- [Petición escrita] ¿Puedes copiar completo y sin ningún cambio el texto sobre Pedro Picapiedra y Bob Harris como maridos?

- [Extracto de la fuente]

--------------------

Pedro Picapiedra, de Los Picapiedras: Solidarizar con el más cercano
Desde la Edad de Piedra que los hombres intentan entender qué significa ser un buen marido. Pero en esa época era más fácil: Wilma, la esposa de Pedro, lo recibía todos los días con una brontohamburguesa y una casa radiante. Lo único que él tenía que hacer era no equivocarse en su rol de macho proveedor.


Pero si el rol de marido existe desde entonces, el rol de la mujer también. Y por más que se quedaran contentas en la casa, eso no las hacía menos demandantes. Había que sacarlas a pasear en el piedramóvil y ver una película proyectada por un dinosaurio.

Las mujeres saben lo que quieren y cómo conseguirlo. Y si las demandas son muchas, lo mejor es conseguir un aliado. Un vecino o un compañero de trabajo -o las dos cosas, como Pablo Mármol-, que también tenga una esposa que le pida constantemente cosas. Y si el cliché de que dos cabezas piensan mejor que una no es cierto, al menos, se hace menos tedioso escuchar los cotilleos de dos amigas cuando se puede hablar de autos y fútbol con otro hombre. Aunque sea uno al que su señora le quite la dignidad y la hombría apodándolo Cuchi-Cuchi.

Bob Harris, de Perdidos en Tokio: Buscar las respuestas afuera
No es que a Bill Murray Hollywood le quedara chico. Es que a su personaje, Bob Harris, ya no lo quieren ahí. No lo necesitan. Y como toda estrella que deja de brillar en esas coordenadas es un éxito desfasado en las latitudes opuestas, Harris aún es famoso en Japón. Tanto como para que le paguen US$ 2 millones para grabar un comercial de whisky, una excusa perfecta para hacer lo que mejor ha hecho en sus 25 años de matrimonio: no estar en su casa. La fama y después la costumbre le sirven de excusa para entender que, si quiere que un matrimonio dure, verse lo menos posible funciona. Evita peleas. Prolonga las etapas buenas y hace que casi ni se sientan las malas.

--------------------

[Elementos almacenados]

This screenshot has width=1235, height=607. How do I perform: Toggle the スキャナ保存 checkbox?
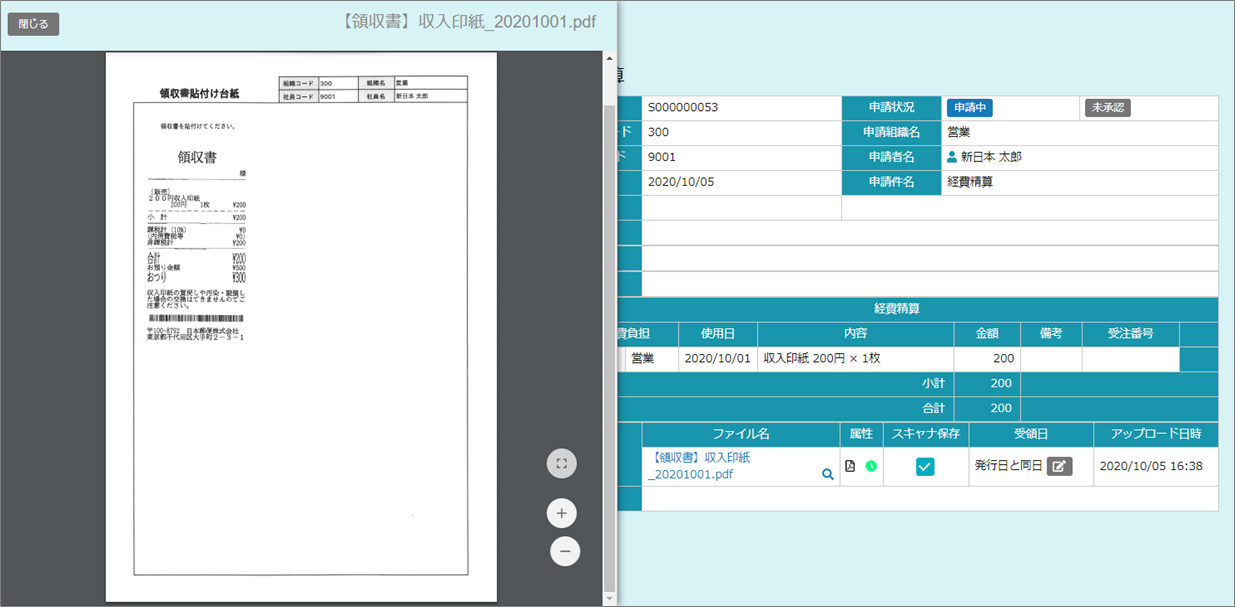tap(925, 466)
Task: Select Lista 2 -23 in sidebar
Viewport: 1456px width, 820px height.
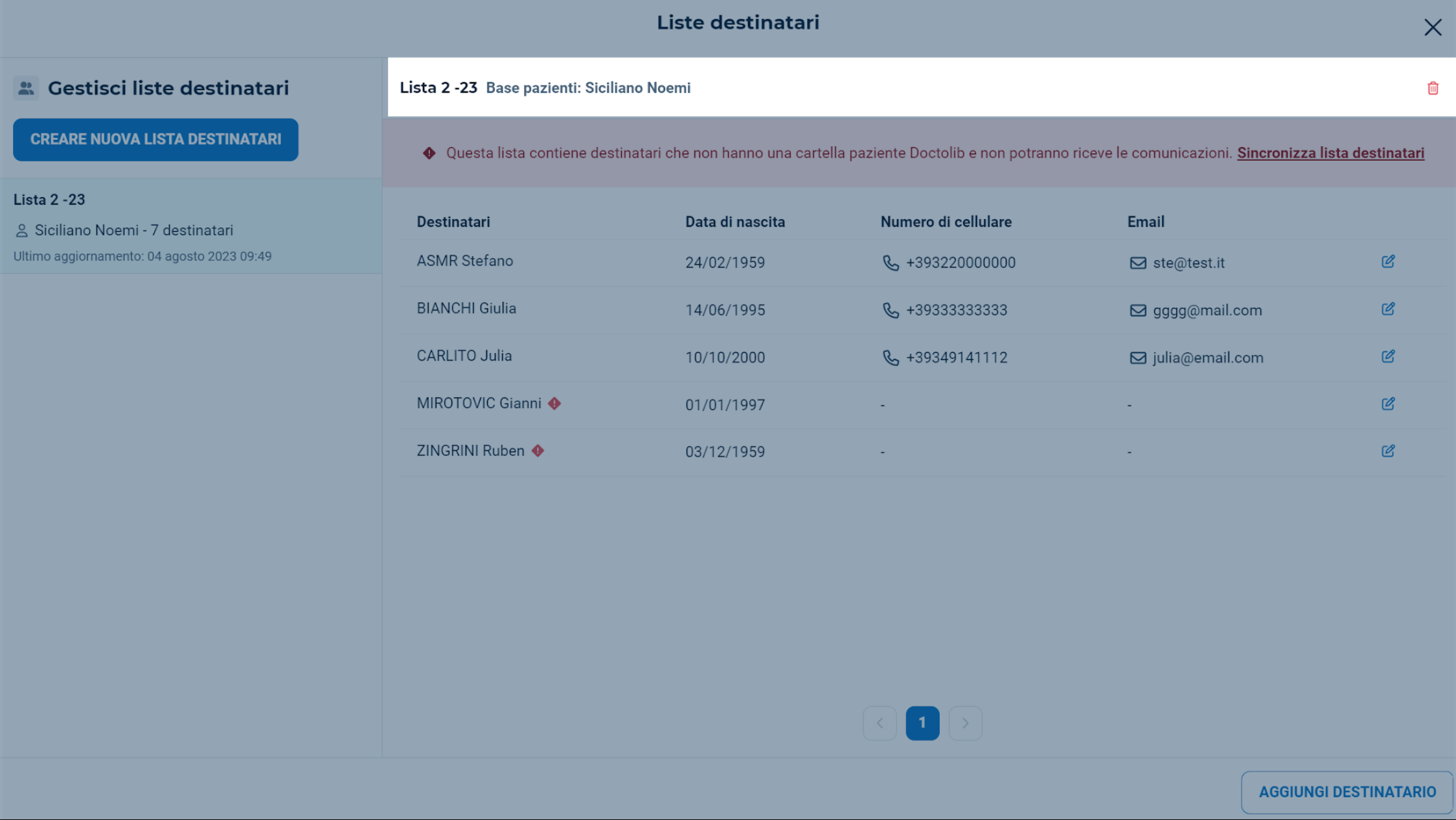Action: pos(190,226)
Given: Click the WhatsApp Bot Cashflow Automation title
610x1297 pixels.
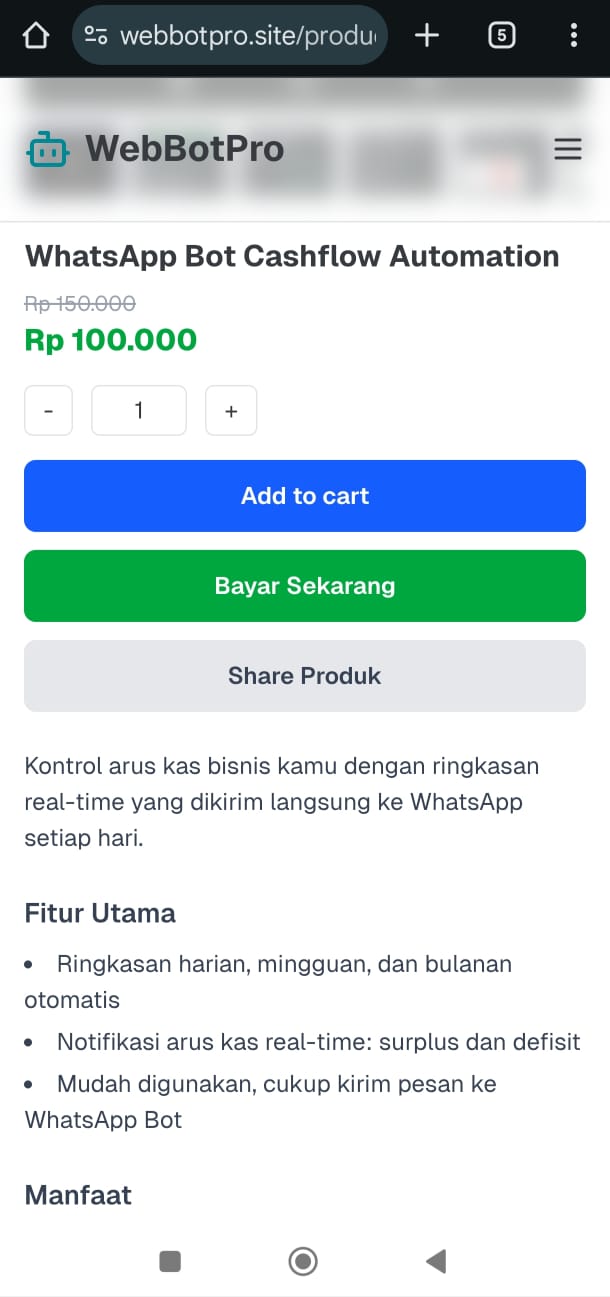Looking at the screenshot, I should tap(292, 256).
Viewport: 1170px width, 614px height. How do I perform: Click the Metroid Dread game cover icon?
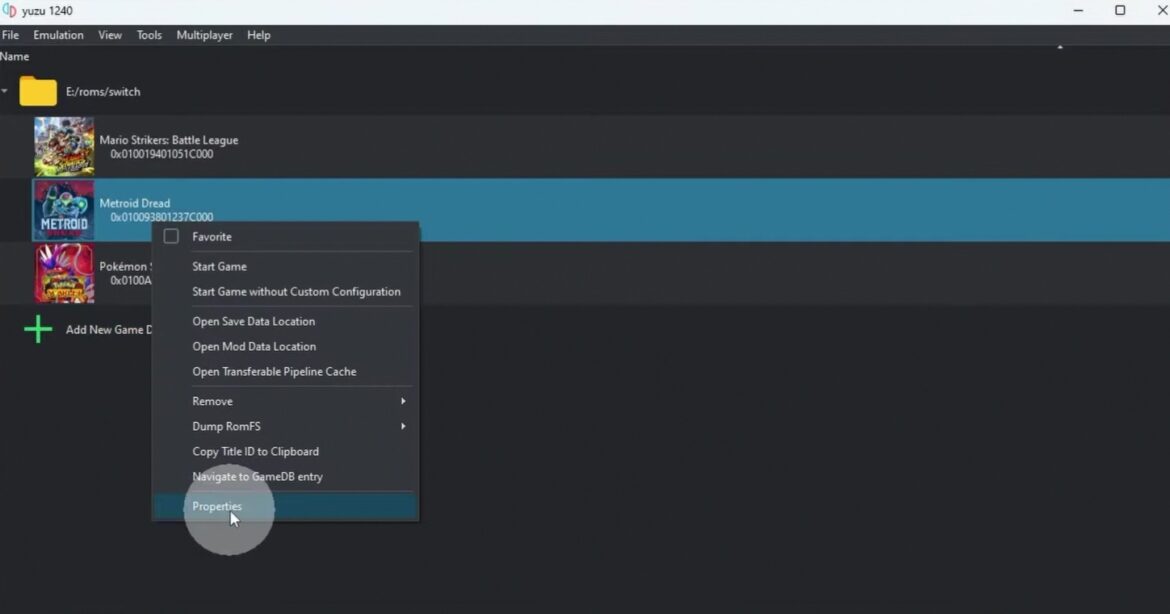(64, 210)
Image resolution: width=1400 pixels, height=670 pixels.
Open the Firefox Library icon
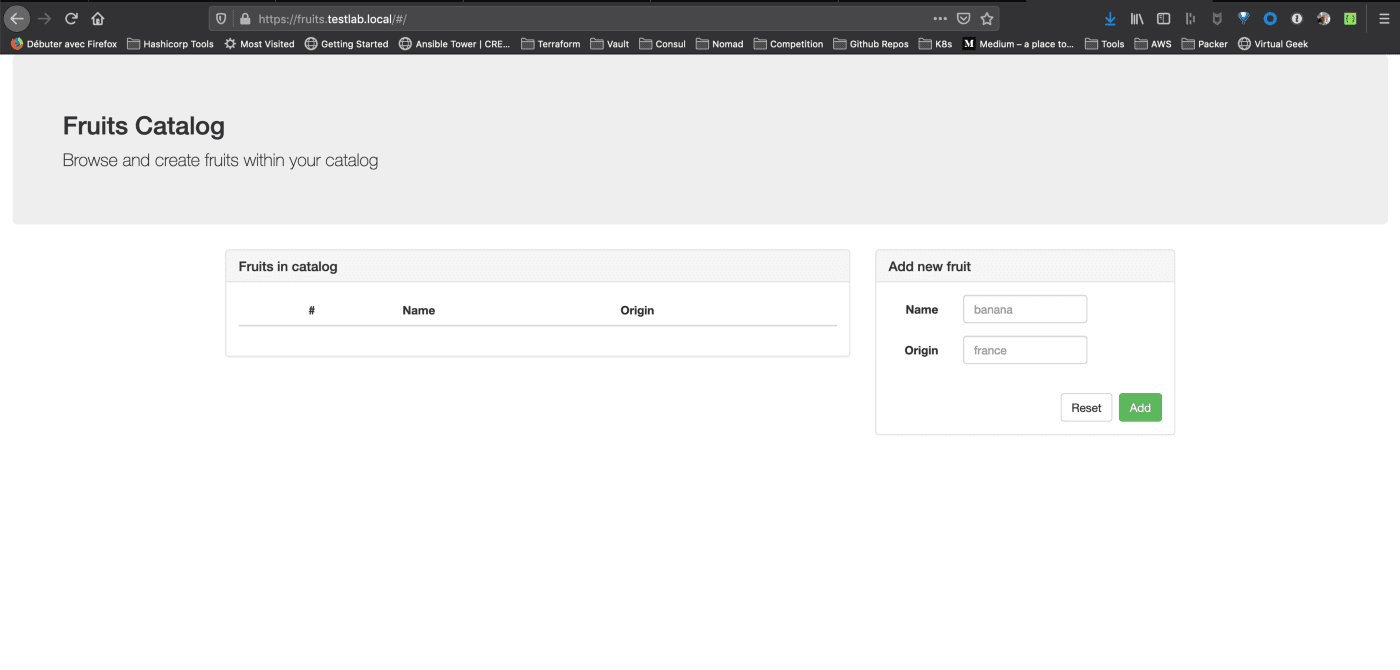1137,18
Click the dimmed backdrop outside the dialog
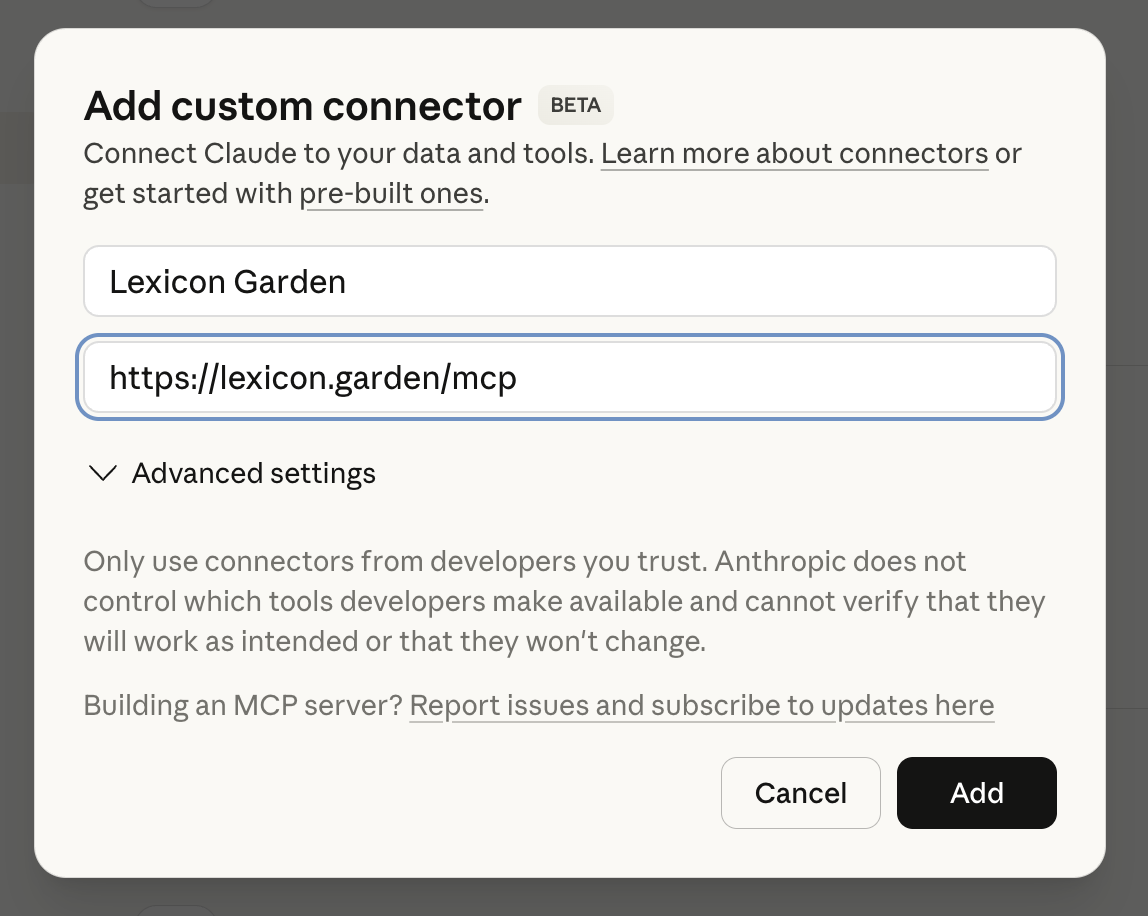Image resolution: width=1148 pixels, height=916 pixels. pyautogui.click(x=1128, y=500)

--------------------

- [Solución de la tarea]
Pedro Picapiedra, de Los Picapiedras: Solidarizar con el más cercano
Desde la Edad de Piedra que los hombres intentan entender qué significa ser un buen marido. Pero en esa época era más fácil: Wilma, la esposa de Pedro, lo recibía todos los días con una brontohamburguesa y una casa radiante. Lo único que él tenía que hacer era no equivocarse en su rol de macho proveedor.


Pero si el rol de marido existe desde entonces, el rol de la mujer también. Y por más que se quedaran contentas en la casa, eso no las hacía menos demandantes. Había que sacarlas a pasear en el piedramóvil y ver una película proyectada por un dinosaurio.

Las mujeres saben lo que quieren y cómo conseguirlo. Y si las demandas son muchas, lo mejor es conseguir un aliado. Un vecino o un compañero de trabajo -o las dos cosas, como Pablo Mármol-, que también tenga una esposa que le pida constantemente cosas. Y si el cliché de que dos cabezas piensan mejor que una no es cierto, al menos, se hace menos tedioso escuchar los cotilleos de dos amigas cuando se puede hablar de autos y fútbol con otro hombre. Aunque sea uno al que su señora le quite la dignidad y la hombría apodándolo Cuchi-Cuchi.

Bob Harris, de Perdidos en Tokio: Buscar las respuestas afuera
No es que a Bill Murray Hollywood le quedara chico. Es que a su personaje, Bob Harris, ya no lo quieren ahí. No lo necesitan. Y como toda estrella que deja de brillar en esas coordenadas es un éxito desfasado en las latitudes opuestas, Harris aún es famoso en Japón. Tanto como para que le paguen US$ 2 millones para grabar un comercial de whisky, una excusa perfecta para hacer lo que mejor ha hecho en sus 25 años de matrimonio: no estar en su casa. La fama y después la costumbre le sirven de excusa para entender que, si quiere que un matrimonio dure, verse lo menos posible funciona. Evita peleas. Prolonga las etapas buenas y hace que casi ni se sientan las malas.